When you're ready to try the full pose, engage the side body as strongly as you can, then bend the top knee and reach back for the big toe. You might need to lean forward a bit in order to catch the toe with the fingers, so be prepared to compensate for this shift in weight by stabilizing the side body and strengthening the whole hand, spreading the fingers wide and gripping the earth. Once you've got your big toe firmly in hand, flex the foot and straighten the leg, shining the sole of the foot to the sky. Keep the hips and shoulders stacked and the breath steady. Gaze down to the thumb of the supporting hand until you feel stable, then try taking the gaze up to the big toe.

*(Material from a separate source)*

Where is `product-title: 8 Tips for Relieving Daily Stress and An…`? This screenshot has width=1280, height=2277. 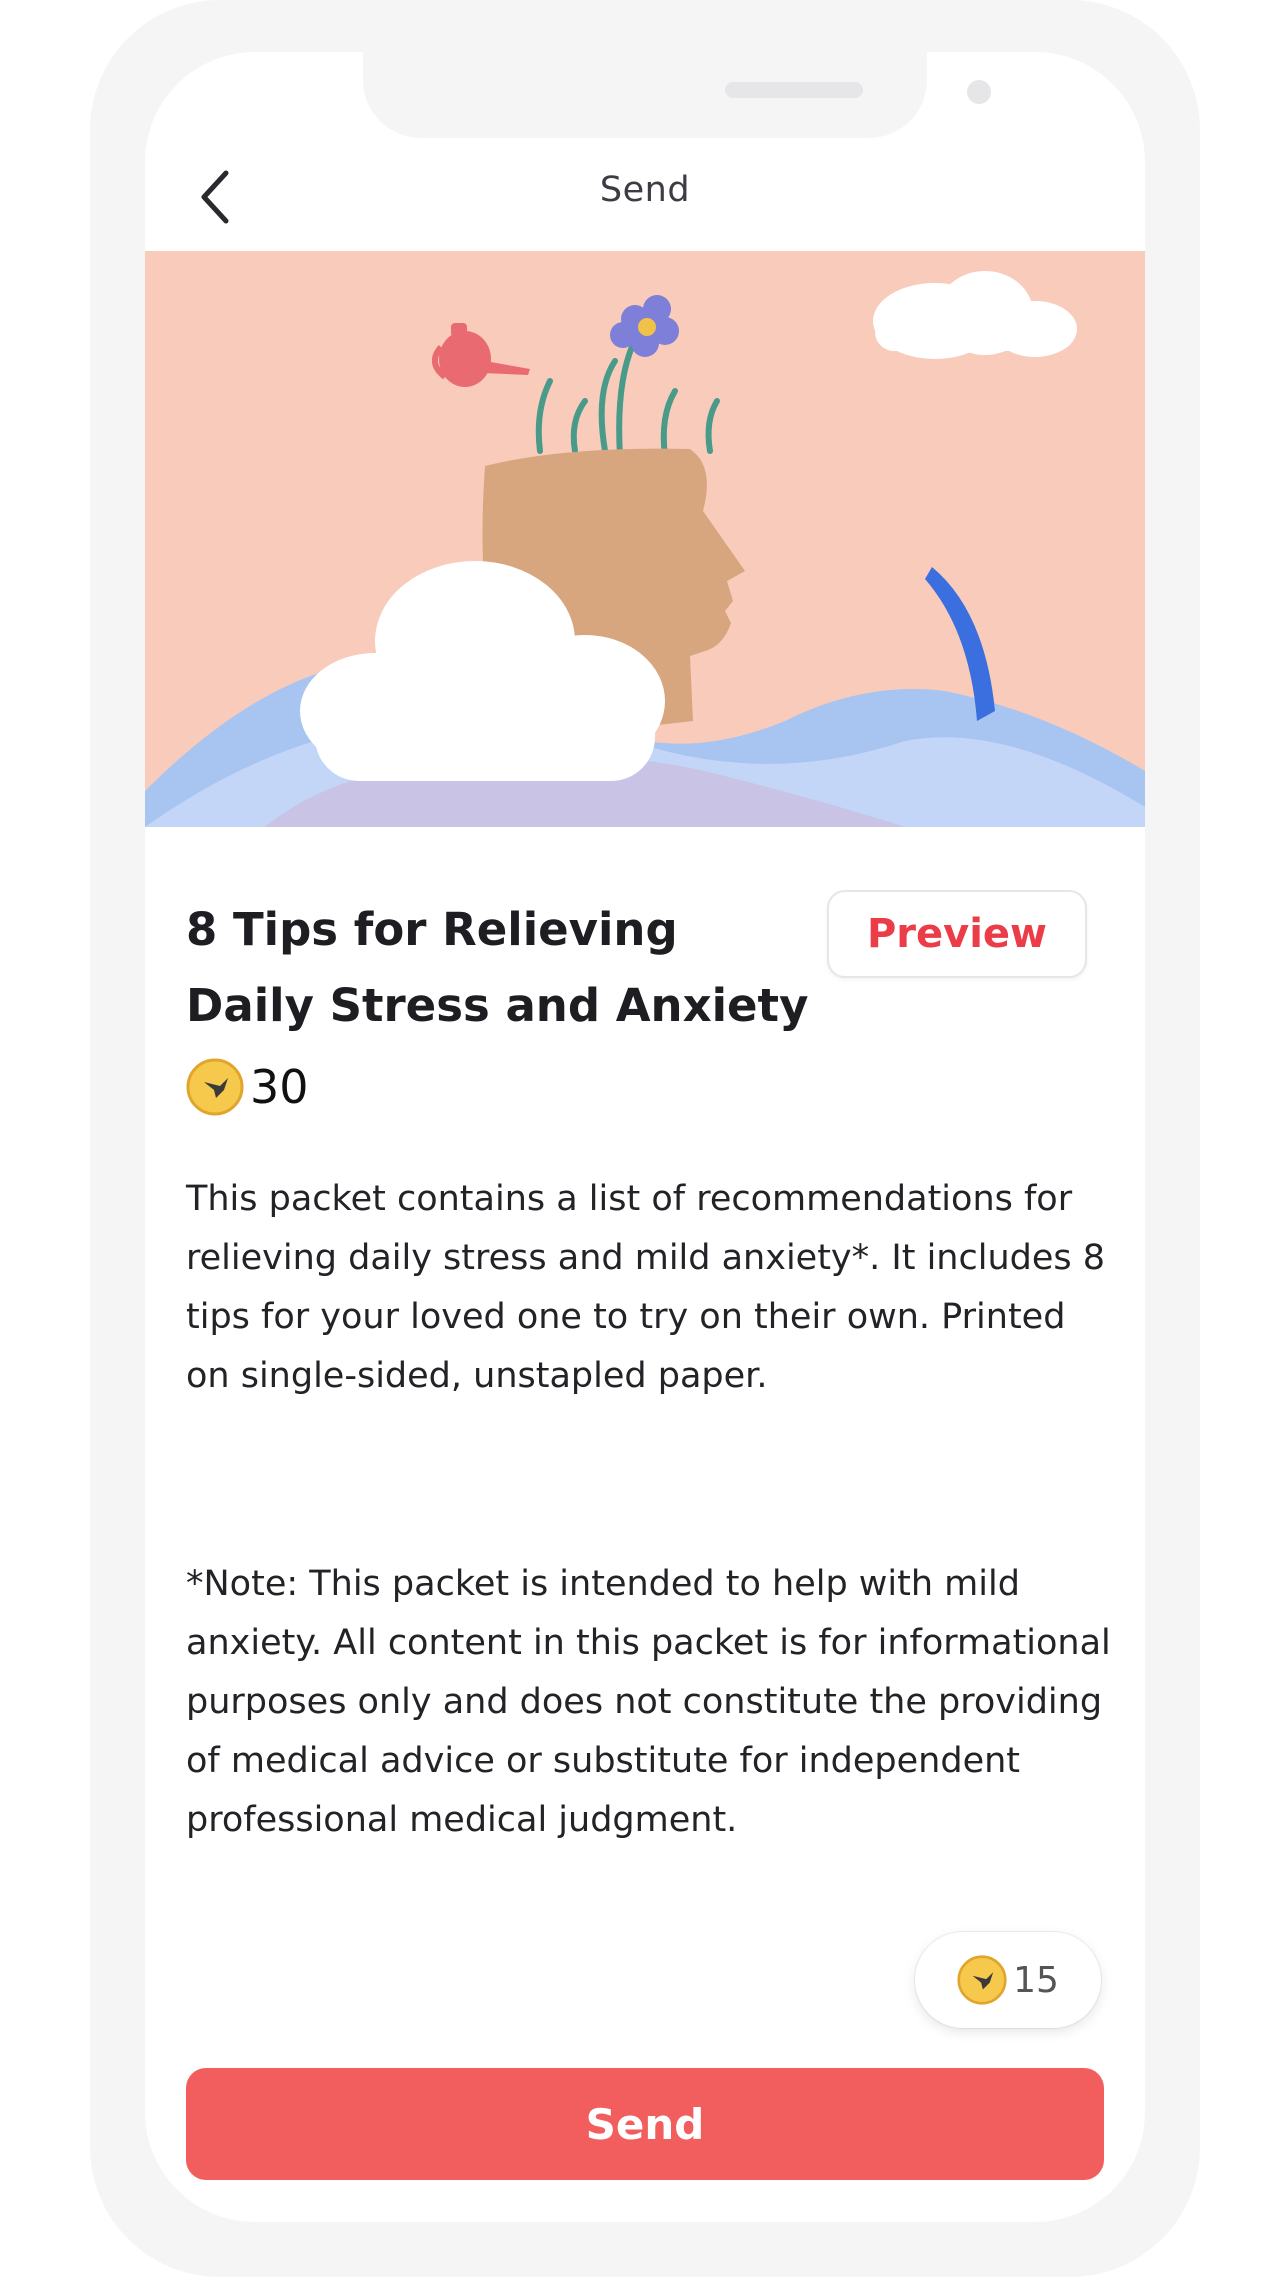 product-title: 8 Tips for Relieving Daily Stress and An… is located at coordinates (506, 968).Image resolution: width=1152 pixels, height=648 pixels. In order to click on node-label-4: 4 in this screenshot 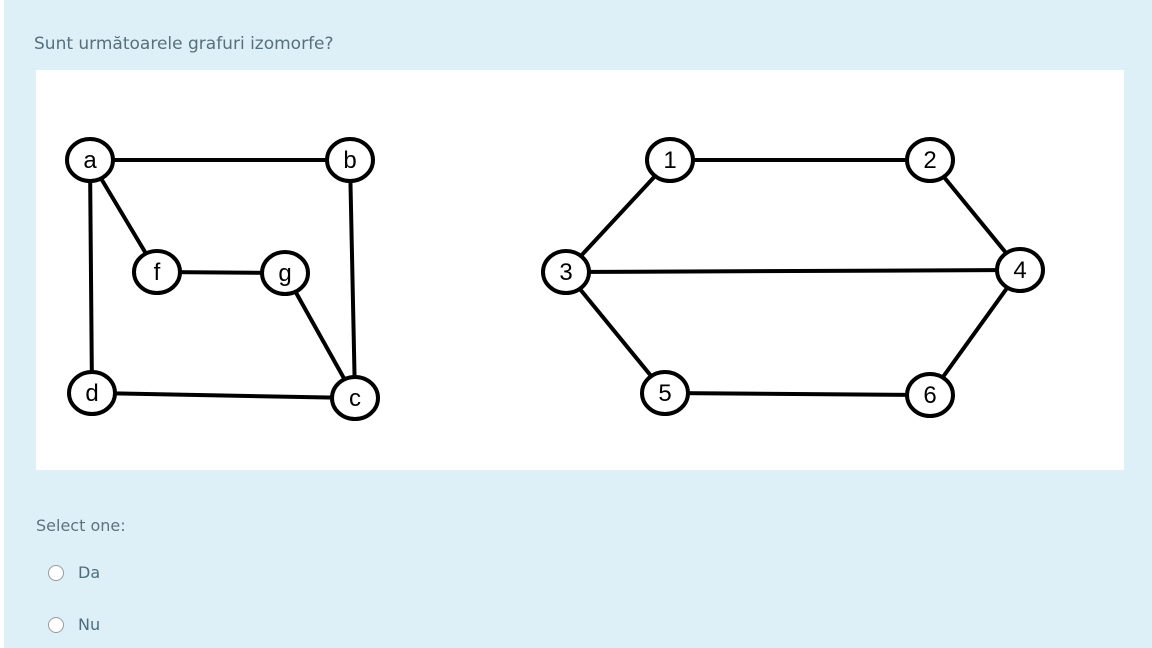, I will do `click(1020, 270)`.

Below is a Vasisthasana sequence I've been playing with this week that'll strengthen the arms and open the hips:
  1. Anjaneyasana (Crescent Lunge)
  2. Parivritta parsvakonasana (Revolved side angle)
  3. Eka pada koundinyasana I (Sage Balance 1)
  4. Utthan pristhasana (Lizard pose)
  5. Eka pada koundinyasana II (Albatross)
  6. Vasisthasana (Side plank)
  7. Eka Pada Adho Muka Svanasana (One-legged Down Dog)
  8. Eka pada rajakapotasana (Half pigeon)
  9. Vinyasa
  10. Repeat 1-9 on the opposite side.


  1. #3 sounds like what we call "hurdler's pose" (as in a hurdle jump...omg if you write 'hurdle' enough, it looks really weird!

  2. Shizz - Nope. Hurdler's pose, as you call it, is number 5. Number 3 is the revolved version - similar, but different.

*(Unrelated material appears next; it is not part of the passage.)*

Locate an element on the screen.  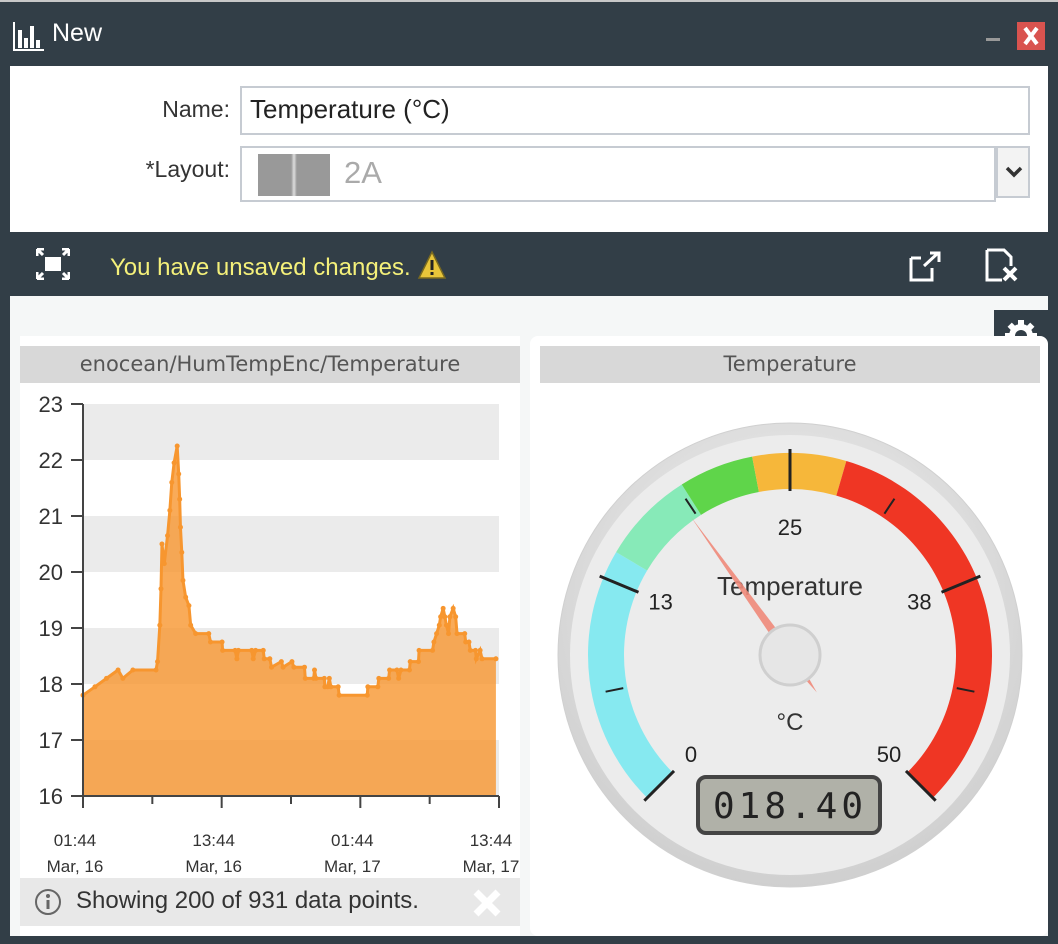
name-input: Temperature (°C) is located at coordinates (635, 110).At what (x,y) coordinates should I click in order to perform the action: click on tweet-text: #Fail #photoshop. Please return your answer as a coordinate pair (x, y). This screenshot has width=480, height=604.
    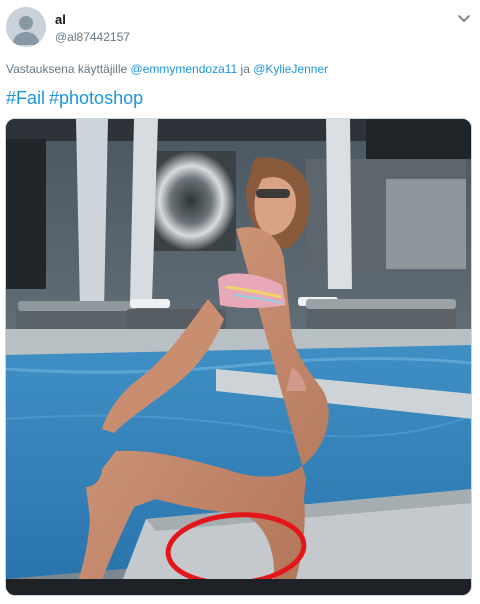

  3. Whatever they are, that sounds like a tough sequence!

  4. #3 how about "revolving flying splits"

  5. i was intrigued and had to try it. it is a challenging and very well thought of sequence that flows. the only thing i am not sure about are the transitions and sides as it seems to me that at 1 point you change legs (when you jump back from sage pose, left leg seems to naturally come first for lizard pose and albatross) what is your practice?